Composição aposta nas lideranças emergentes, como o presidente da Alems, Gerson Claro.
Um dos principais destaques da política esta semana é a anunciada oficialização do mecanismo partidário que vai colocar num único berço institucional o Partido Progressista (PP) e o União Brasil, Os dirigentes nacionais das duas siglas, Ciro Nogueira e Antonio Rueda, já acertaram os detalhes finais para consolidar a fórmula, chamada de superfederação, na medida que reúne duas das forças mais representativas do País.
Em Mato Grosso do Sul, esta superfederação terá à frente de suas demandas orgânicas e políticas a senadora Tereza Cristina (PP) e a ex-deputada federal e ex-vice-governadora Rose Modesto (União). Porém, novas lideranças que vêm conquistando e ampliando espaço importantes também estarão neste contexto, entre as quais o deputado estadual Gerson Claro, presidente da Assembleia Legislativa (Alems).
A prefeita Adriane Lopes, apesar de responder pela prefeitura do maior colégio eleitoral sul0mato-grossense, sensivelmente desgastada pelo fracasso de sua gestão, é uma das estrelas da galeria política desta nova solução partidária. Contudo, uma estrela bastante ofuscada, até porque está sendo tragada pela ingovernabilidade e correndo o risco de ter seu mandato cassado, após denúncia de corrupção eleitoral feita pelo Ministério Público Eleitoral.

Neste contexto, com Tereza Cristina já senadora – seu mandato vai até 2030 -, Rose Modesto e Gerson Claro tornam-se as principais armas políticas e eleitorais da superfederação.

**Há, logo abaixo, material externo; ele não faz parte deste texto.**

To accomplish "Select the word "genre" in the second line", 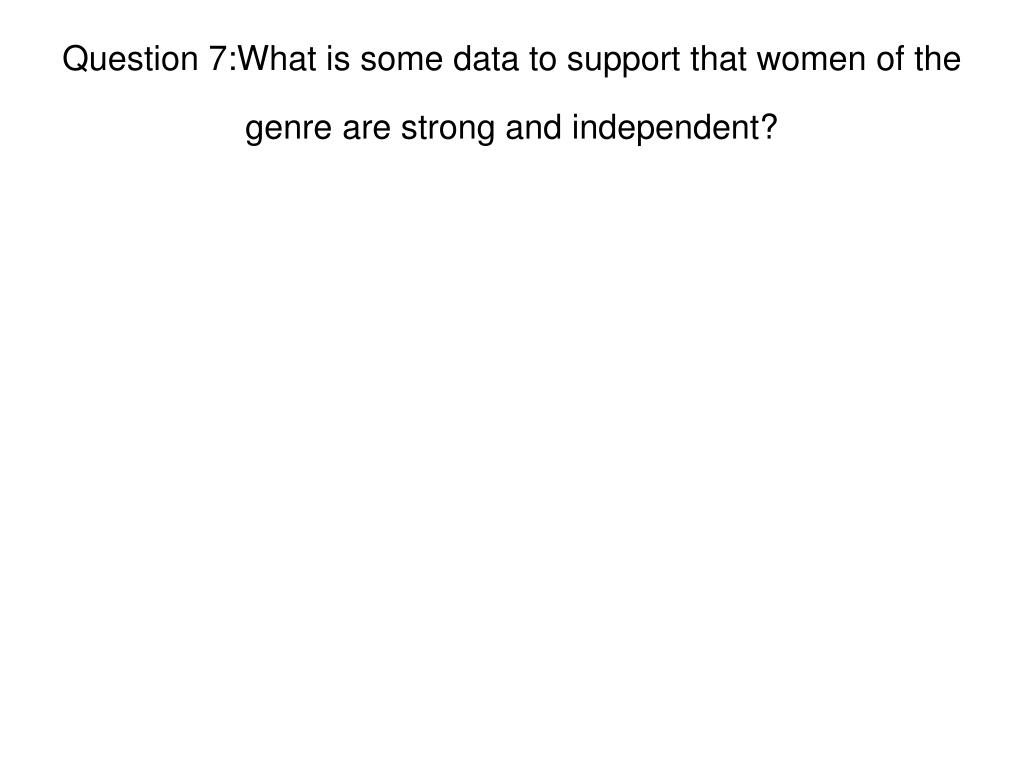I will click(289, 129).
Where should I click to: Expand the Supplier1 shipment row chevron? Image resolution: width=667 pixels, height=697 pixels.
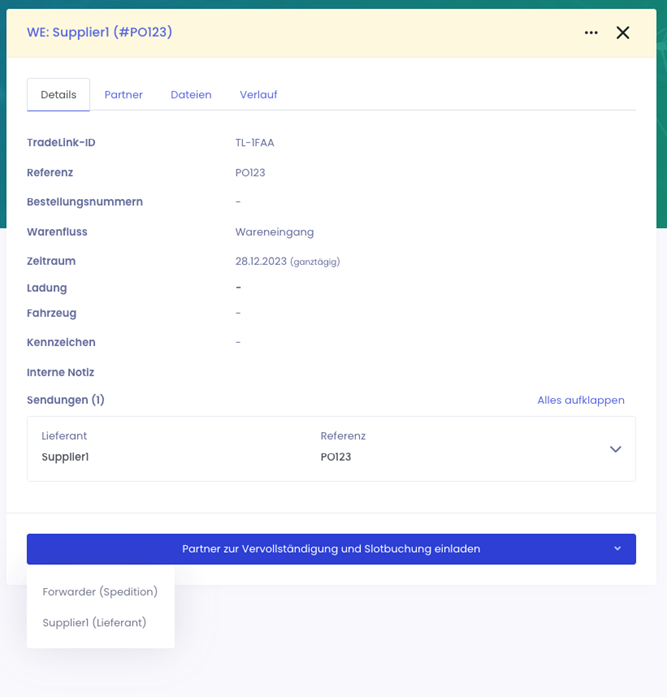point(615,449)
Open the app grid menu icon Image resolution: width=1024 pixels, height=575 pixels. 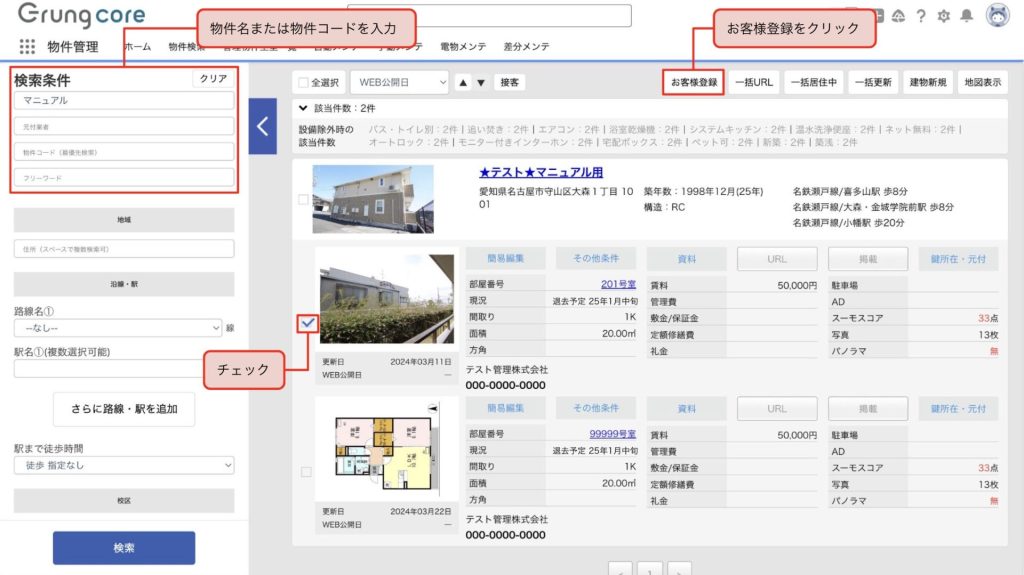[27, 47]
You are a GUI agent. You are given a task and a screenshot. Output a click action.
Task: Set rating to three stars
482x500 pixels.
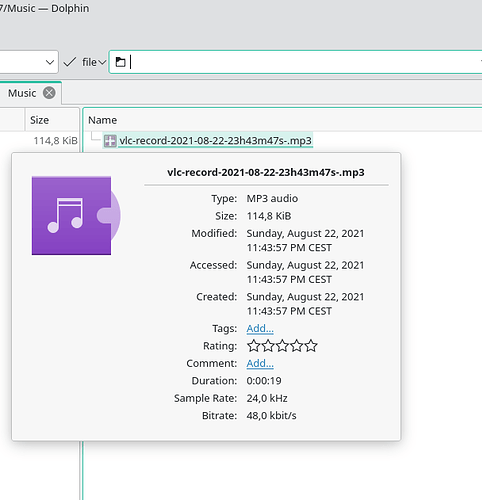[x=282, y=346]
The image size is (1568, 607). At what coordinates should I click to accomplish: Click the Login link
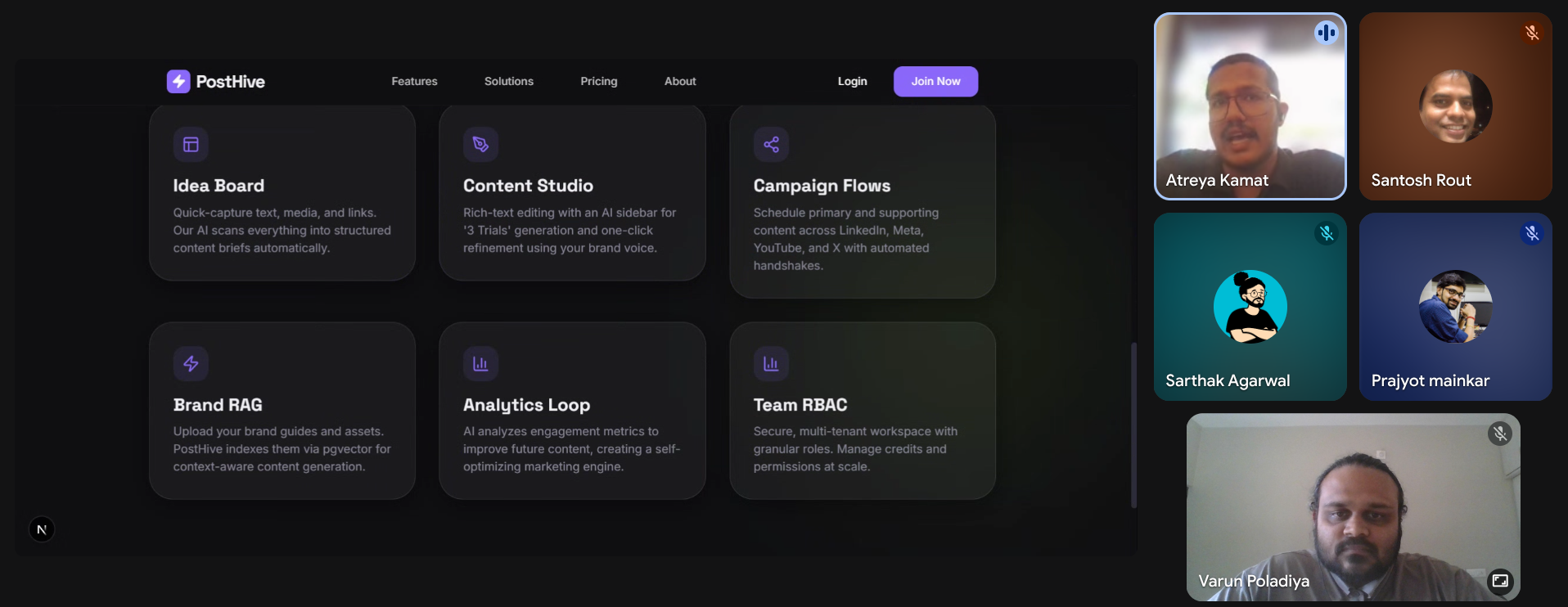pos(852,81)
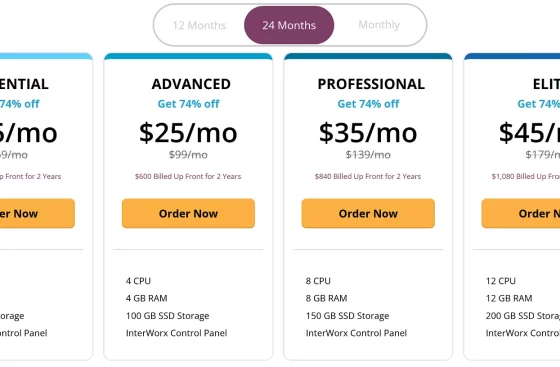Viewport: 560px width, 367px height.
Task: Click the struck-through $139/mo price
Action: click(368, 155)
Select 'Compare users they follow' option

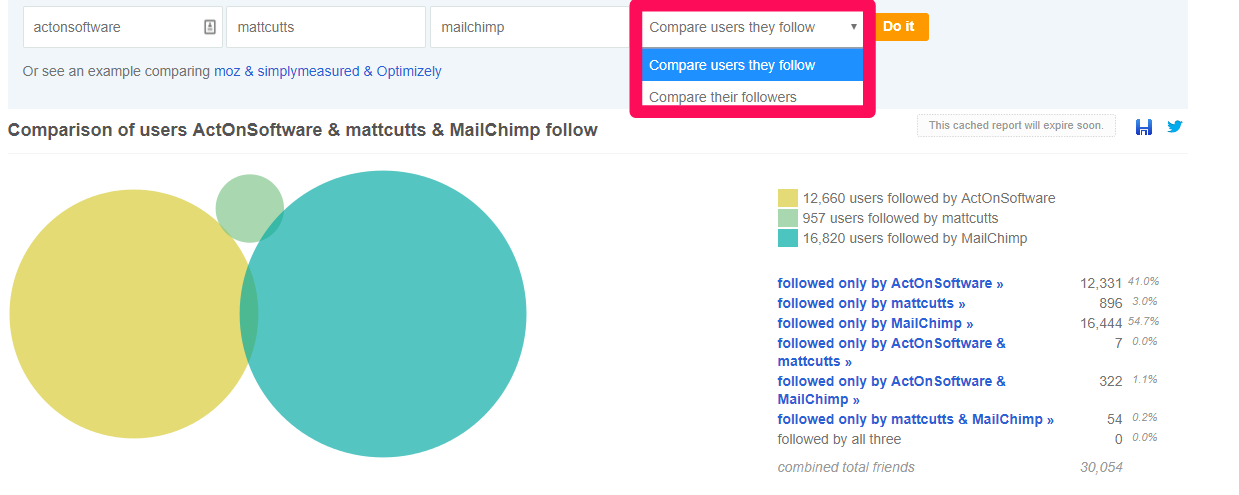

O presidente da Alems se reelegeu com votação consagradora e pela segunda vez, por unanimidade, ganhou dos pares o apoio para seguir no comando do Legislativo.
A ex-deputada e ex-candidata a prefeita, Rose Modesto, terá uma nova e promissora chance de alçar novos voos, tendo em vista o fôlego extra que ganhou das urnas, mesmo perdendo a eleição para a prefeitura no segundo turno. Agora, e até em função da deterioração progressiva do mandato da atual prefeita, os horizontes se reabrem à sua frente.